Traditionally a valedictorian is honored with the emotional task of closing out a graduation ceremony with a farewell speech.

This, however, does not apply to Chula Vista High School.

Chula Vista’s oldest high school has its own policy of deciding who delivers the valedictory address.

With a 4.50 grade point average, Aldo Arellano is Chula Vista High School’s valedictorian, but because of Chula Vista High School’s policy, he won’t be giving the farewell speech.

“My school has a different policy on speeches,” Aldo said. “So I actually had to audition to give a speech, and I was not chosen to give a speech. It is really unfortunate actually.
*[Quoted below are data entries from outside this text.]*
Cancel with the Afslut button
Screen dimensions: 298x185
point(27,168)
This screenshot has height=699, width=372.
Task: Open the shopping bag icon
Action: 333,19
I was really looking forward to it.”

Aldo said he is upset about how the process has played out, and he said he is doing everything he can to make sure he is the one to give the speech to this year’s graduating class.

“I just learned about the process,” he said. “I am currently trying to fight that decision.”

Four seniors, Aldo said, were selected to give a speech during graduation, and he wasn’t one of them.

Aldo said he suspects that the panel that selects the speakers wanted a speech that had charisma and humor, not one full of sincerity, which Aldo said was the tone of his speech.

“I know my speech was geared toward a serious aspect, giving advice, as should be the nature of the valedictory address. Perhaps they were looking for something else, something more amusing to a larger audience. I really don’t know.”

“Hopefully I can change the decision.”

Chula Vista High School Principal Steve Lizarraga said auditioning to give a commencement speech is a tradition at the school.

“We have a long-standing tradition at Chula Vista High School where we open up the opportunity for all seniors to contribute a graduating speech,” Lizarraga said.

Lizarraga said Aldo will get a chance to deliver a speech at the cap and gown assembly, but not at graduation.

Aldo said his proudest moment throughout high school is not passing five advance placement exams or getting admitted to the Ivy League Dartmouth College, it is being his school’s valedictorian.

Aldo’s grades and underprivileged background made him a recipient of the Bill and Melinda Gates Scholarship. The Gates Scholarship covers all college costs through graduation.

Aldo said he plans to double major in biology and English at Dartmouth.

His future plans include writing high school textbooks to make them easier to understand.

“Something I would like to pursue in the future is writing textbooks, because I know as a student, reading a textbook now is a challenge,” he said.

“It’s a challenge to get the information out of it to be successful. You shouldn’t have to work so hard to get the information out of it.”

Aldo said even if he loses his fight to deliver the commencement speech, he has no regrets on his high school years.